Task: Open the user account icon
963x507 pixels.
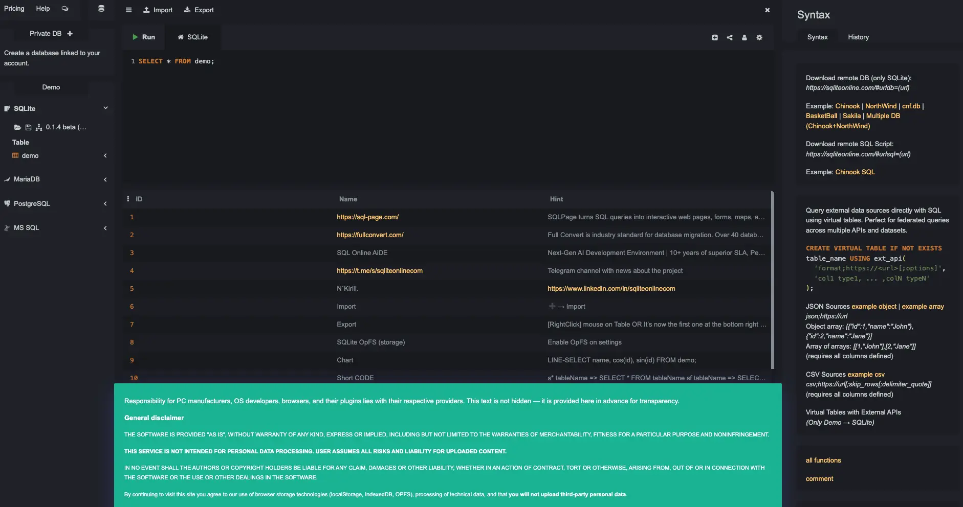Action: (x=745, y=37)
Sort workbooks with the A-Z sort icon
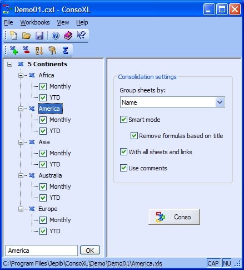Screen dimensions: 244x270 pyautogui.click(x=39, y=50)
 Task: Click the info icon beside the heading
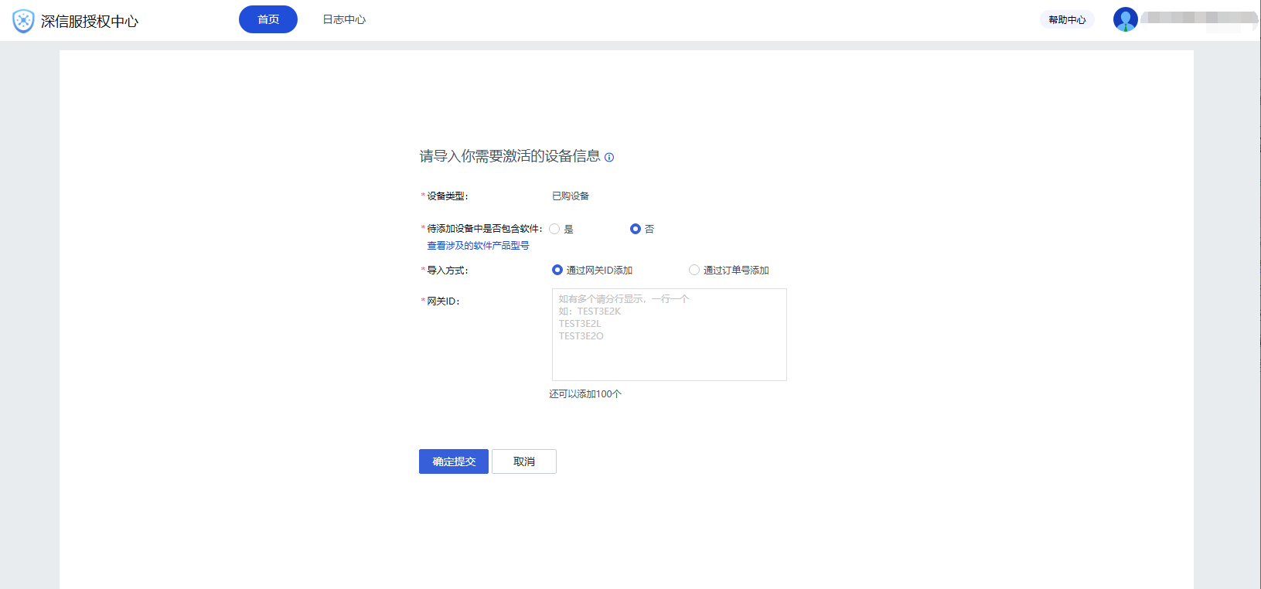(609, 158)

+ + + + +

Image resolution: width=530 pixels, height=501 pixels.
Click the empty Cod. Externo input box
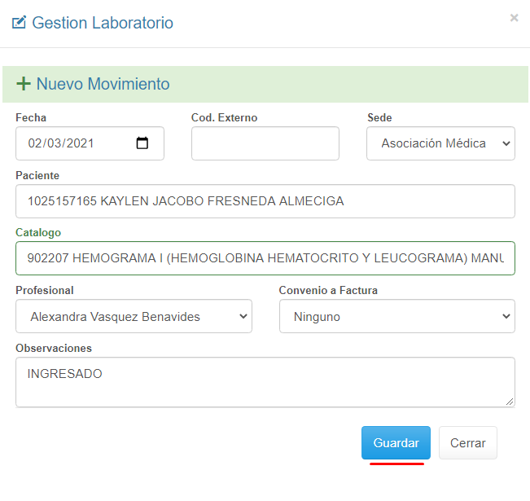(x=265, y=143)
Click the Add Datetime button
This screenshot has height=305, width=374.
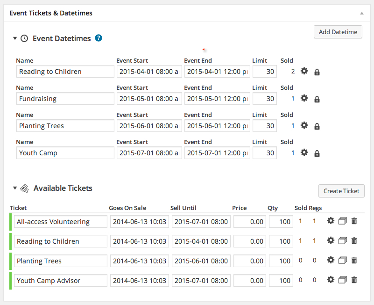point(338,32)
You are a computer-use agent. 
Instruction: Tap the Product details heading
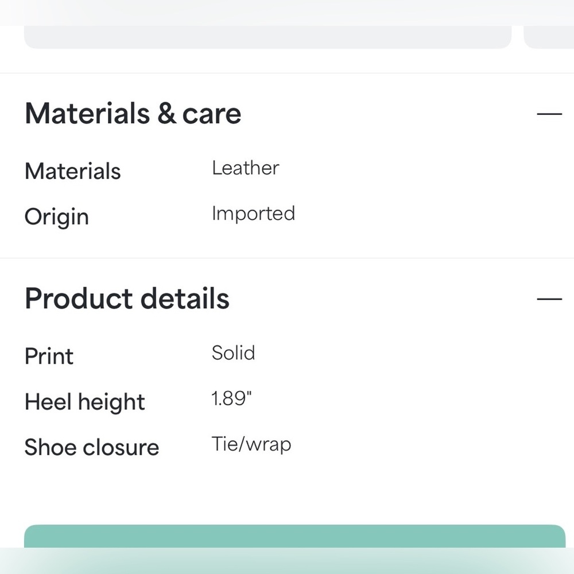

+ + + + +

== Problem to work on ==
From the records above, write out exactly the lines that begin at the line with "This screenshot has height=305, width=374." and end at the line with "Instruction: Tap the Product details heading". Pictures must not appear in the output.

== Task response ==
This screenshot has height=305, width=374.
point(338,32)
You are a computer-use agent. 
Instruction: Tap the Product details heading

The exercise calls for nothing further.